Kaguya clan might've been even weaker, but Kimimaro already understood why his own clan had deteriorated over time, and that it was not always like that, most likely.

The so-called Hagoromo clan might have been even weaker than the Chinoike, but there was never any proof shown that they carried a direct bloodline from the Sage himself.

If they had, history would not have buried them in near-silence.

A lineage tied to Hagoromo would have left marks far greater than footnotes.

More likely, they had merely taken his name out of reverence, a form of borrowed prestige, worship disguised as heritage.

Therefore, to him it seemed more likely that the Ketsuryūgan was a mutation, a unique divergence born not from direct Ōtsutsuki descent but from something stranger.

The God Tree.

In ancient times, before Hagoromo and Hamura severed Kaguya's control, nearly all of humanity had been entangled by its roots.

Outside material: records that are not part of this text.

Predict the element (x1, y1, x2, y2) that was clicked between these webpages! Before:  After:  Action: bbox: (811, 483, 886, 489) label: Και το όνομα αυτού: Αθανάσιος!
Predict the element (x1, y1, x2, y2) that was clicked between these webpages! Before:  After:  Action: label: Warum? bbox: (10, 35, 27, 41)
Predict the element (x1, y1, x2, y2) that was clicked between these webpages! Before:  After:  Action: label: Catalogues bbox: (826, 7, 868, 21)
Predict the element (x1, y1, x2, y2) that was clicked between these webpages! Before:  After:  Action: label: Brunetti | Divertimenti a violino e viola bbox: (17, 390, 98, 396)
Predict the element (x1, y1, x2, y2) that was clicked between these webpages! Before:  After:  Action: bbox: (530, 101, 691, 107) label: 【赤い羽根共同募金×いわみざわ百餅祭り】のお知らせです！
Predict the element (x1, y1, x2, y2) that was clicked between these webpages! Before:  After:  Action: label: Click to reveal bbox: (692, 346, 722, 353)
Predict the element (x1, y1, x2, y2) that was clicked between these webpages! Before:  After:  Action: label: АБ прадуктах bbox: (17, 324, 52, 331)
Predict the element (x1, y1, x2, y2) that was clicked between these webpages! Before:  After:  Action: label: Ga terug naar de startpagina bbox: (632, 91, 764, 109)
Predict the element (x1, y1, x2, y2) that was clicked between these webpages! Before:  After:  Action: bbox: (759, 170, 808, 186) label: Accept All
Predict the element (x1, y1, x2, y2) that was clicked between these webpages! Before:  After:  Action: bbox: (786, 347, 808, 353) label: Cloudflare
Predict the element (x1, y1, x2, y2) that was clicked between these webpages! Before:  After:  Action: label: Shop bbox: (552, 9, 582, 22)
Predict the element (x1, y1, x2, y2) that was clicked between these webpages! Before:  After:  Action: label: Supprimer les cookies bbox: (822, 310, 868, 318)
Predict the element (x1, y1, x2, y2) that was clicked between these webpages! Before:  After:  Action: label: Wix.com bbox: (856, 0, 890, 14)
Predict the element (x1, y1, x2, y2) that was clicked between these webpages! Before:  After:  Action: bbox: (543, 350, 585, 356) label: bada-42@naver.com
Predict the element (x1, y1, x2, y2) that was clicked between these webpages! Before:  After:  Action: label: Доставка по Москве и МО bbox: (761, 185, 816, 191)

Nearly all had tasted its corruption.

If so, then it wasn't impossible that some fragment of its essence, some distortion of chakra born in that moment of crisis, had seeded itself into a human bloodline.

Passed quietly down the line until, generations later, it bloomed into something wholly new.

That would explain why the Ketsuryūgan existed at all.

Too weak to be direct Ōtsutsuki lineage, too refined to be dismissed as a mere random quirk.

It was not a bodily mutation like the Sakon and Ukon parasites.

Not a slow, generational adaptation into advanced elemental fusion like the lava or boil clans.

Not even something like Jūgo's cursed communion with natural energy.

All of those could be written off as evolutionary drift because the chakra was always present in all living things.

But the Chinoike?

Their dojutsu pointed to the God Tree.

Additionally, there was always that connection between the Ten Tails' jinchūriki and mastery over Yin–Yang Release in the original timeline.

That was his current best hypothesis, and until proven otherwise, he would work with it.